PAGE EXCERPT:
◇ ◇ ◇ ◇ ◇ ◇ ◇

The Great Refactoring
Once the frontend behavior was working how I wanted, I decided to simplify the backend. ApiPlatform was overkill for my needs, and I wanted more control over the API responses. I asked GPT-4.1 to remove ApiPlatform entirely and replace it with a custom controller.
Instead of properly removing ApiPlatform, it just commented out all the related code, leaving a messy codebase full of dead comments. I had to go through and clean that up manually, which was tedious but not difficult.
However, once I specified exactly what I wanted for the replacement, the model redeemed itself completely. I gave it a detailed list of routes: “create products”, “list products”, “list incidents for a product”, “create incidents”, “update incidents”, and “create incident messages”. GPT-4.1 translated these specifications into a perfectly crafted ApiController with aptly named functions and clean Doctrine queries. Every route worked flawlessly on the first try.
Building the Admin Interface
For the final piece, I wanted an admin backend that would let me interact with these new APIs through a web interface. I asked for an index page with links to forms for each operation, styled to match the frontend design language, with the links appearing as buttons containing relevant icons or emojis.

◇ ◇ ◇ ◇ ◇ ◇ ◇

Source data

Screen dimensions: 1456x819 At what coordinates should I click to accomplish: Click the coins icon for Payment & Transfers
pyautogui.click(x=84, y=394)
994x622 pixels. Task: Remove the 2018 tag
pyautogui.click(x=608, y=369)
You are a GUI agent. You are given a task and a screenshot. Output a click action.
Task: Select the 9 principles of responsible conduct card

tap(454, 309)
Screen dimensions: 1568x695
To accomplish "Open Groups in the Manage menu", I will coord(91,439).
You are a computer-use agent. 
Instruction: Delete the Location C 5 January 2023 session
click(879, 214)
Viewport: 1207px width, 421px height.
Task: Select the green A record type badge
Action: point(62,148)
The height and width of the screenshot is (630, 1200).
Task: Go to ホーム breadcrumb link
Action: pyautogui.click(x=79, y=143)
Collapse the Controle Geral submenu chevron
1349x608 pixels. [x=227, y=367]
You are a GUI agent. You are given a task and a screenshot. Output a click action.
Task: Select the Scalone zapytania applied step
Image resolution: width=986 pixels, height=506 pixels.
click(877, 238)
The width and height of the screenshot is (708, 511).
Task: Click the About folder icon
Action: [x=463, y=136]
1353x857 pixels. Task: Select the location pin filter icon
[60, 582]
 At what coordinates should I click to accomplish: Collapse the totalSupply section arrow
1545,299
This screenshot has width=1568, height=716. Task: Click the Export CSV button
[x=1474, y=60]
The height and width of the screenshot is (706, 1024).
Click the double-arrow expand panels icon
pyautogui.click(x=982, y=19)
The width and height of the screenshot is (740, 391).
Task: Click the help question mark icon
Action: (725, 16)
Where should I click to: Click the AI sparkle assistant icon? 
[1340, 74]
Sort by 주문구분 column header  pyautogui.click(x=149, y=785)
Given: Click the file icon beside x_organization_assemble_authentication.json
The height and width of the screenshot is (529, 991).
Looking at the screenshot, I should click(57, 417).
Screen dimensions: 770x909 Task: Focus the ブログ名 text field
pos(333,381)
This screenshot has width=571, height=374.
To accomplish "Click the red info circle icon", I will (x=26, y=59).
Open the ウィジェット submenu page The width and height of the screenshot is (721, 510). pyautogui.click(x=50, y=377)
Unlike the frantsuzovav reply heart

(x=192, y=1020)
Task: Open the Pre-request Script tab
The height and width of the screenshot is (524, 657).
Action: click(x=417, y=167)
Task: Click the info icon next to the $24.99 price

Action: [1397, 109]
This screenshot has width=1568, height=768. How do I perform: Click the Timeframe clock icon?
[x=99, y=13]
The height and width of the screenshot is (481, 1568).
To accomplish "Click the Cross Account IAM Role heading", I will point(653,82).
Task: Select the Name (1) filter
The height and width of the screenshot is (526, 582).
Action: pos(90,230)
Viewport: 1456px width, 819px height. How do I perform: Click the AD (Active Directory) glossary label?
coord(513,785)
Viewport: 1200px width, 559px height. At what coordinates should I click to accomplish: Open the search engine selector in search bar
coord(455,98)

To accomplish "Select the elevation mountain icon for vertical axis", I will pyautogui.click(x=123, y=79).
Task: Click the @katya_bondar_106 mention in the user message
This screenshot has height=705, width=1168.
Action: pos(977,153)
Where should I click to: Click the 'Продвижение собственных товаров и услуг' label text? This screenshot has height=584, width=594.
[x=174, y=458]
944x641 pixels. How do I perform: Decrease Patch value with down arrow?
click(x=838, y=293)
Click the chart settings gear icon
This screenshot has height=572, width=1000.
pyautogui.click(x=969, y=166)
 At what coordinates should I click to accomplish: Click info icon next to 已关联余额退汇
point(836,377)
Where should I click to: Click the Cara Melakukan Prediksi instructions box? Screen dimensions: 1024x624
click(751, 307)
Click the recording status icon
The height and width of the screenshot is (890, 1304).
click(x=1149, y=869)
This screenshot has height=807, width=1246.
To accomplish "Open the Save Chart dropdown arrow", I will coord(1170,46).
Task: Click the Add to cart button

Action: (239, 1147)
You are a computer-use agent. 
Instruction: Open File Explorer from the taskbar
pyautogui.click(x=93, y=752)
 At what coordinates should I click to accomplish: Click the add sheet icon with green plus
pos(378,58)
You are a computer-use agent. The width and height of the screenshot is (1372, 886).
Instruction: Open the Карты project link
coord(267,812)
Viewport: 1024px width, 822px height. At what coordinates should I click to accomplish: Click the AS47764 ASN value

◇ ◇ ◇ ◇ ◇ ◇ ◇

EXERCISE REQUIREMENTS: Copy the part of the refactoring excerpt from "Instead of properly" to "the first try.". You won't need the entries for this.

SOLUTION TO THIS PROBLEM:
Instead of properly removing ApiPlatform, it just commented out all the related code, leaving a messy codebase full of dead comments. I had to go through and clean that up manually, which was tedious but not difficult.
However, once I specified exactly what I wanted for the replacement, the model redeemed itself completely. I gave it a detailed list of routes: “create products”, “list products”, “list incidents for a product”, “create incidents”, “update incidents”, and “create incident messages”. GPT-4.1 translated these specifications into a perfectly crafted ApiController with aptly named functions and clean Doctrine queries. Every route worked flawlessly on the first try.